These are pseudoscientific beliefs related to alleged psychological phenomena.
- ESP (extrasensory perception)
- Telepathy (reading other's minds or emotions)
- Telekinesis (moving objects with one's mind) or psychokenesis (e.g., bending spoons with one's mental powers)
- Precognition, or sensing the future, e.g., through dreams
5.6 Alternative and quack medicine
A "quack" is a slang term for a fake doctor, and a lot of fake medicine or quackery exists in the world.
- Alternative medicine
- Essential oils (for treating health issues)
- Psychic medicine / healing
- Faith healing
- Anti-vaccine myths: beliefs that childhood vaccines cause autism or contain harmful chemicals
- So-called conversion therapy, which attempts to change gay / lesbian people's sexual orientation and behavior to make them "straight"
False beliefs that one group of people (a significant number of people in a country or culture) have toward another group, especiall in a way that causes social problems, difficulties, or discrimination toward a disadvantaged group.
- Racism, racist attitudes / stereotypes, sexism, xenophobia, homophobia, religious stereotypes ...
- Misconceptions about gender, gender roles, women, LGBTQ persons
7 Conspiracy theories
Sometimes these might be simple misconceptions, but often beliefs in a conspiracy behind the misconception are involved.
- Global conspiracy theories (see below)
- 9/11 conspiracy. Since exploding airplanes allegedly could not have caused the World Trade Center to collapse, the buildings were actually blown up by the US government, or Jewish interests, e.g., in order to start a war.

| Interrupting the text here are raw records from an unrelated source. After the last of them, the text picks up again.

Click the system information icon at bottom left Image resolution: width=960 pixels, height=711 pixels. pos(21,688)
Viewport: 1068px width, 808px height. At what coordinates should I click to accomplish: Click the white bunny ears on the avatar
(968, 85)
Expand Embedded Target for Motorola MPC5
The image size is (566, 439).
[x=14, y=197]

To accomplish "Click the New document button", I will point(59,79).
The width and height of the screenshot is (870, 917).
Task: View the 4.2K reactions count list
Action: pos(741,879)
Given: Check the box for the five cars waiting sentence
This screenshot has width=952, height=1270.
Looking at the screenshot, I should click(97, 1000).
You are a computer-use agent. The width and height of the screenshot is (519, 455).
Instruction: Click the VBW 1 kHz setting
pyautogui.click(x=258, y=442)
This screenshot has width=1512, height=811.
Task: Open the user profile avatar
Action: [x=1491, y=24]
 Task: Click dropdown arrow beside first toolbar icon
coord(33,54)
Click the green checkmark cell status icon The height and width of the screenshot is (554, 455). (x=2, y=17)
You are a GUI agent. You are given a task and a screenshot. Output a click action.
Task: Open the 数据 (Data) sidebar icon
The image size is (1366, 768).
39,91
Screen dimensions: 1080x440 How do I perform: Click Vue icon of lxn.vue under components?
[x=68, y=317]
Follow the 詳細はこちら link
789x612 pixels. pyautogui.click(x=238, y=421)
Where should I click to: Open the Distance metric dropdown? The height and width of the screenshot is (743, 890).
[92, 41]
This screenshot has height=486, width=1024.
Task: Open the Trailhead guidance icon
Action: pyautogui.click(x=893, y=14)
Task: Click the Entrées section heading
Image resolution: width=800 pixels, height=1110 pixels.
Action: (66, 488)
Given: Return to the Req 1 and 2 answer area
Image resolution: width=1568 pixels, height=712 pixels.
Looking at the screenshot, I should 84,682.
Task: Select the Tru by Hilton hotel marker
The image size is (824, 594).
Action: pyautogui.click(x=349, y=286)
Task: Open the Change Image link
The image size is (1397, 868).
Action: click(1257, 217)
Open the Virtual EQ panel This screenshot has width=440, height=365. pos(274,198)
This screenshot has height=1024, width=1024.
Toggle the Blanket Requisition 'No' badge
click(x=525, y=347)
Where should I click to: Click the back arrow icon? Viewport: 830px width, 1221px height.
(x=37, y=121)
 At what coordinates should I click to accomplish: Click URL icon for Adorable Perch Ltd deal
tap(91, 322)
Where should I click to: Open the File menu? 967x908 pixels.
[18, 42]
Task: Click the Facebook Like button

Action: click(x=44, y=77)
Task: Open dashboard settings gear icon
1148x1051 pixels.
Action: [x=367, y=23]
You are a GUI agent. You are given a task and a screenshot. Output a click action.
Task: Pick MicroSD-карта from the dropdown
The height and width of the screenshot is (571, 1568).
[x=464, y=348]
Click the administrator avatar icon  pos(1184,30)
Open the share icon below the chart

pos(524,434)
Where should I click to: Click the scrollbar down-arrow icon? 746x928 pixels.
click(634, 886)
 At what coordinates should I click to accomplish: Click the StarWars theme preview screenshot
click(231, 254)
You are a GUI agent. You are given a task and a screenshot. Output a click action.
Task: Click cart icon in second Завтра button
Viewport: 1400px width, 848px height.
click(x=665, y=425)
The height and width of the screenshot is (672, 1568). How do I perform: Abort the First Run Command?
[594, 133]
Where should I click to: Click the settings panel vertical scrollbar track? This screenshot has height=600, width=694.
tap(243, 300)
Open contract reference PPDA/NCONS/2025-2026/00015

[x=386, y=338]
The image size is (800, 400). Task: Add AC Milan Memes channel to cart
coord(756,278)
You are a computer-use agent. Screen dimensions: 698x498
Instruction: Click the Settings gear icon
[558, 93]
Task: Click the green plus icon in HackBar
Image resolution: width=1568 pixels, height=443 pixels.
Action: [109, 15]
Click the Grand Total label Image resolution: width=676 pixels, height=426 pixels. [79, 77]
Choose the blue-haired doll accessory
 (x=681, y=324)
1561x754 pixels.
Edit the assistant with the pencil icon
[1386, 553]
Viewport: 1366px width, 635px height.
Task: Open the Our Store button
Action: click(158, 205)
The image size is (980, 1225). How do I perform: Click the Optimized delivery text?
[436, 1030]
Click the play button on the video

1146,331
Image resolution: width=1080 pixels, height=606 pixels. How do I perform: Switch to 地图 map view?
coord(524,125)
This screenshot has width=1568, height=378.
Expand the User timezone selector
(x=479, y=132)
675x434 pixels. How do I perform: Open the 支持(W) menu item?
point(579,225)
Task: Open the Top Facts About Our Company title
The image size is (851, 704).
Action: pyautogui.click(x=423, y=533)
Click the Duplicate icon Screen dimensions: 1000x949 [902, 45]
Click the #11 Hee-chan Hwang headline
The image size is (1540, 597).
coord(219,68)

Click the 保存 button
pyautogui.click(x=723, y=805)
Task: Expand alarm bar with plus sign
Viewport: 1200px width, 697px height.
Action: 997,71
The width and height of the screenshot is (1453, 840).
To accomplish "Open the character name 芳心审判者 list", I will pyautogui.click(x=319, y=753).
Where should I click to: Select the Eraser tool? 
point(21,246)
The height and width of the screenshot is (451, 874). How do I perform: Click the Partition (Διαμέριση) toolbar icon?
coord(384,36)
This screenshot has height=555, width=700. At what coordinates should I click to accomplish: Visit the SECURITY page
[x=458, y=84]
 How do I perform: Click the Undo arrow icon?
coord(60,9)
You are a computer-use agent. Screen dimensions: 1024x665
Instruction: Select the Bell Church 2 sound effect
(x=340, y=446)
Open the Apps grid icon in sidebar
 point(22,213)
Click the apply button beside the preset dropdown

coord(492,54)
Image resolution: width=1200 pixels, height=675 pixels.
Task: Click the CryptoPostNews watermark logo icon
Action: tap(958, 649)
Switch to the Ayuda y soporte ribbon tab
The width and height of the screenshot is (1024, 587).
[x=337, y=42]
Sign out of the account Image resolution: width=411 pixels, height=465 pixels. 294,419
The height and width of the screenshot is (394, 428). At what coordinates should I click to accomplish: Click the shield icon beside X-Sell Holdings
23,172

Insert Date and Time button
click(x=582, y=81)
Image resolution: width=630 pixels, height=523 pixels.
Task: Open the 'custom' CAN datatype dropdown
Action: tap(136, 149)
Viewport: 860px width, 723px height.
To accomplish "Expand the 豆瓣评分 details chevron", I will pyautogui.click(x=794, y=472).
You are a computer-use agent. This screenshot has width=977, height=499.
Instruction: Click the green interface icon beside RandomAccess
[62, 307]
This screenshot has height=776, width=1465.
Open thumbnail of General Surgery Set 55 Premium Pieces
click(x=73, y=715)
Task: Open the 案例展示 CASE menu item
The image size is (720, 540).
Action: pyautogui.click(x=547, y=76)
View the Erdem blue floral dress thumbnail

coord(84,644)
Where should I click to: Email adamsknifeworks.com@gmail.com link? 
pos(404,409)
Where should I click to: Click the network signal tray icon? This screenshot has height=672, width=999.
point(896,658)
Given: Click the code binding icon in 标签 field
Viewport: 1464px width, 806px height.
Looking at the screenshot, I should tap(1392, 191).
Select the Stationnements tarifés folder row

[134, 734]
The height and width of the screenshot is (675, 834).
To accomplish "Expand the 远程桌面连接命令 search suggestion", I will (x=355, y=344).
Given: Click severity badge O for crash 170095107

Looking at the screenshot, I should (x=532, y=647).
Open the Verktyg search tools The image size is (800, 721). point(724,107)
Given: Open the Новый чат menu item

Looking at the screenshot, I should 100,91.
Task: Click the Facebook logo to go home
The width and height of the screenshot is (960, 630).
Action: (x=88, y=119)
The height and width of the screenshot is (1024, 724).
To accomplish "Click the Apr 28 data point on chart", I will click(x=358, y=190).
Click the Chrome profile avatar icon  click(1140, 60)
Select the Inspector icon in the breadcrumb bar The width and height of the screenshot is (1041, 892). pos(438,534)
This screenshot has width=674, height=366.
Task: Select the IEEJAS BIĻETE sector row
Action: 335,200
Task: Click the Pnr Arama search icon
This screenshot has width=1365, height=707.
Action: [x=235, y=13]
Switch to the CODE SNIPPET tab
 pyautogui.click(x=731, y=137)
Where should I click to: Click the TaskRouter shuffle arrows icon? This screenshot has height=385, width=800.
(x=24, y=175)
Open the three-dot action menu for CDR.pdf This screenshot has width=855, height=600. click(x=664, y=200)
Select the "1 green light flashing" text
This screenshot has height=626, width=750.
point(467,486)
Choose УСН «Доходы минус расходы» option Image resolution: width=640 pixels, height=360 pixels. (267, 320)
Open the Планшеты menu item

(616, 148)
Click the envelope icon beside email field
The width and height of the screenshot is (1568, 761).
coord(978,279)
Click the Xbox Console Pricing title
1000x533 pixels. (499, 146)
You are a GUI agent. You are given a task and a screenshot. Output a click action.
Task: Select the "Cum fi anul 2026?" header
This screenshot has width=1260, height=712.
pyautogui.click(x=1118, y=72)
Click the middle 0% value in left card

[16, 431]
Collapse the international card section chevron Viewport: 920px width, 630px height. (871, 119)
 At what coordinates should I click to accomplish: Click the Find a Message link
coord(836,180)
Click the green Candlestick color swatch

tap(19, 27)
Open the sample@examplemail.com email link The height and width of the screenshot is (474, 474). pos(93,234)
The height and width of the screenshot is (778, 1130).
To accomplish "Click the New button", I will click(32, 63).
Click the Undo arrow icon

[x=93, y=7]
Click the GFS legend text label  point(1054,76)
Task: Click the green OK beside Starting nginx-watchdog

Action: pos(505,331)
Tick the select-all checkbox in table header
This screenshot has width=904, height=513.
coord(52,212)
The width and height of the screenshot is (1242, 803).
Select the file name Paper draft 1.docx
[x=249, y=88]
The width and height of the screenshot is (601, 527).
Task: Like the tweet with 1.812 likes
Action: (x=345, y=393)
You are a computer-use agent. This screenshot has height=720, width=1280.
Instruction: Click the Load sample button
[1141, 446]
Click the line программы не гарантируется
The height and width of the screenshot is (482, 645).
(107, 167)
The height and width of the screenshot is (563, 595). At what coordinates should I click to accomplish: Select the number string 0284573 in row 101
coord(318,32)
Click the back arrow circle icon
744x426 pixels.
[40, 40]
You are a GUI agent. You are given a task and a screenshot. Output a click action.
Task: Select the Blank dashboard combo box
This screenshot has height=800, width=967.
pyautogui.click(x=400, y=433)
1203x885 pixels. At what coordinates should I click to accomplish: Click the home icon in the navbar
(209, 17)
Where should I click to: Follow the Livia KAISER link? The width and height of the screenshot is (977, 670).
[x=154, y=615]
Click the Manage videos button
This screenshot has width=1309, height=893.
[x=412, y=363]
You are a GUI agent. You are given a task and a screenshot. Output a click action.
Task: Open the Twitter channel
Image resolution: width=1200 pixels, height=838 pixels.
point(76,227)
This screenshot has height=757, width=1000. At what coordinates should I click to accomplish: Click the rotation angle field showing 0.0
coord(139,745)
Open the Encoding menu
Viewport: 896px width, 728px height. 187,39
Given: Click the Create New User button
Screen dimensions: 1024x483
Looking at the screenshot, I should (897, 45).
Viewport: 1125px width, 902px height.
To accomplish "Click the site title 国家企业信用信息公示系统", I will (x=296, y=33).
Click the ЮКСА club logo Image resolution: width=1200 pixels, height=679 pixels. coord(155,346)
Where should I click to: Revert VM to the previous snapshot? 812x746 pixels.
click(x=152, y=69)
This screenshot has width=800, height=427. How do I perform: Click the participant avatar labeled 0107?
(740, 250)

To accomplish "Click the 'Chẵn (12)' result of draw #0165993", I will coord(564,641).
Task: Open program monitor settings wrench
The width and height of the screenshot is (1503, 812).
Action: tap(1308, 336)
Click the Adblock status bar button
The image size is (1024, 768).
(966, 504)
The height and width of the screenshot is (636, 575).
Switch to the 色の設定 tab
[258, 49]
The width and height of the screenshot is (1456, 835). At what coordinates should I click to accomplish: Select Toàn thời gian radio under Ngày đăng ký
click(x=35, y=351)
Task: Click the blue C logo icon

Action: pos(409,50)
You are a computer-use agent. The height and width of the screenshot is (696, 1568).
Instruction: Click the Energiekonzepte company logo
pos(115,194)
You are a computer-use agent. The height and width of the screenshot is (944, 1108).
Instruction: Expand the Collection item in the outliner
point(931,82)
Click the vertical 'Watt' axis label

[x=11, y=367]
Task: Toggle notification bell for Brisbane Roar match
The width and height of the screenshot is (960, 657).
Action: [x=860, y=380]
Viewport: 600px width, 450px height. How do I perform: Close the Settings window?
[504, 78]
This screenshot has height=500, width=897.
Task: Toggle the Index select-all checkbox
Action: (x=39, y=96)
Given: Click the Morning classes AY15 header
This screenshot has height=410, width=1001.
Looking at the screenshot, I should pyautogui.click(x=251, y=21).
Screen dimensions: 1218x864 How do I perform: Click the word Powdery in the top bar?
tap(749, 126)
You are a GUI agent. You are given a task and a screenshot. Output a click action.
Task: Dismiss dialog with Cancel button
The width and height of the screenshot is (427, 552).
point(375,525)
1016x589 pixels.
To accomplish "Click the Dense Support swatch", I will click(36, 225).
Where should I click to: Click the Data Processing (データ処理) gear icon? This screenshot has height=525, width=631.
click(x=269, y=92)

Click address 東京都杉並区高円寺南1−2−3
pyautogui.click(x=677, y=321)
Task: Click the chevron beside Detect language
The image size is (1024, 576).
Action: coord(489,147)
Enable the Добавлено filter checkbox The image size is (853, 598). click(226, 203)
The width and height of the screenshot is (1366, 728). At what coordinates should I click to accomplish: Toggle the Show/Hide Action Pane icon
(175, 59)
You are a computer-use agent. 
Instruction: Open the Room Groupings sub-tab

- NASA moon hoax. The Apollo moon landings allegedly did not really happen; it was filmed in a studio and faked.
- Weather control. Various versions of this theory state that major governments like the US or the former Soviet Union have and use technology to control weather patterns. A modern version of this implicates the HAARP program of the US Pentagon.
- Mind control. Various versions of this theory claim that some entity has and uses technology to control people's minds, including things like making the general public believe in ideas or vote for candidates (which conspiracy theorists think are evil). Believers in such theories think that those controlling peoples' minds are the US government, the former Soviet Union, or evil aliens. In the mid-20th century, some who believed this wore tin foil (aluminum foil, 은박지 / 포일) on their heads because they though the foil would block mind control waves coming from their TVs or from satellites in space. For this reason, tin foil hats are stereotypically associated with belief in conspiracy theories.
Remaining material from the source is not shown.